● **WHAT TO PRODUCE**: What is the number of lines in the entries that contain the word "agent"? Answer with that figure alone.

RECORDS PROVIDED START

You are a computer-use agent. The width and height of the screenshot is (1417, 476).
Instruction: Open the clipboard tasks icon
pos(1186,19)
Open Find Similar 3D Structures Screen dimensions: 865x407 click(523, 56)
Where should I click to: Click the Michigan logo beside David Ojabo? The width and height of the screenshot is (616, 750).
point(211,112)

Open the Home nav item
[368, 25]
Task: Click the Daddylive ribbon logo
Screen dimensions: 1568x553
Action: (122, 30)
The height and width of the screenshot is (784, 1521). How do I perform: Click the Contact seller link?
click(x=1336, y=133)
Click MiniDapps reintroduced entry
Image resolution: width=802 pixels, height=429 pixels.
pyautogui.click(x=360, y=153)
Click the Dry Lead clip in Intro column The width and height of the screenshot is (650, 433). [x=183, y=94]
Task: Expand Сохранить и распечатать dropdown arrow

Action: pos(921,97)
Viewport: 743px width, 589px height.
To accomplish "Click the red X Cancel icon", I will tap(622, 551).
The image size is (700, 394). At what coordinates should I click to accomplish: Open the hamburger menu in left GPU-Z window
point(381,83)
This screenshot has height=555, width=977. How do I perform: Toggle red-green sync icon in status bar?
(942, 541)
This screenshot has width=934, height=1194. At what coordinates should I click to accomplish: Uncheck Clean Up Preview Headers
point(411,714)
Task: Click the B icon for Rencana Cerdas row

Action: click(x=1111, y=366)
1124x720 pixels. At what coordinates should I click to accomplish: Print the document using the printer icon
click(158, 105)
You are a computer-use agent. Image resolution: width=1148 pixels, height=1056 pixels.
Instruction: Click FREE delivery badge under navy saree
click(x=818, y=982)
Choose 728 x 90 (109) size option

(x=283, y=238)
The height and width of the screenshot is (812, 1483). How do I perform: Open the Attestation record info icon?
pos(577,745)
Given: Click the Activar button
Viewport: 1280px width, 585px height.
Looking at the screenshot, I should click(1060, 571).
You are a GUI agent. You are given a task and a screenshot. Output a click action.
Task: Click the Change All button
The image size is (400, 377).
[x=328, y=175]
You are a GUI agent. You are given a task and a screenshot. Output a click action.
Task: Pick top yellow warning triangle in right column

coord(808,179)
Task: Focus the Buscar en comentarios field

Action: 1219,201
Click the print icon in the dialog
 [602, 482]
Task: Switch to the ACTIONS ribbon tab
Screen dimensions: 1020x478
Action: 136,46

RECORDS PROVIDED END

● **WRITTEN ANSWER**: 4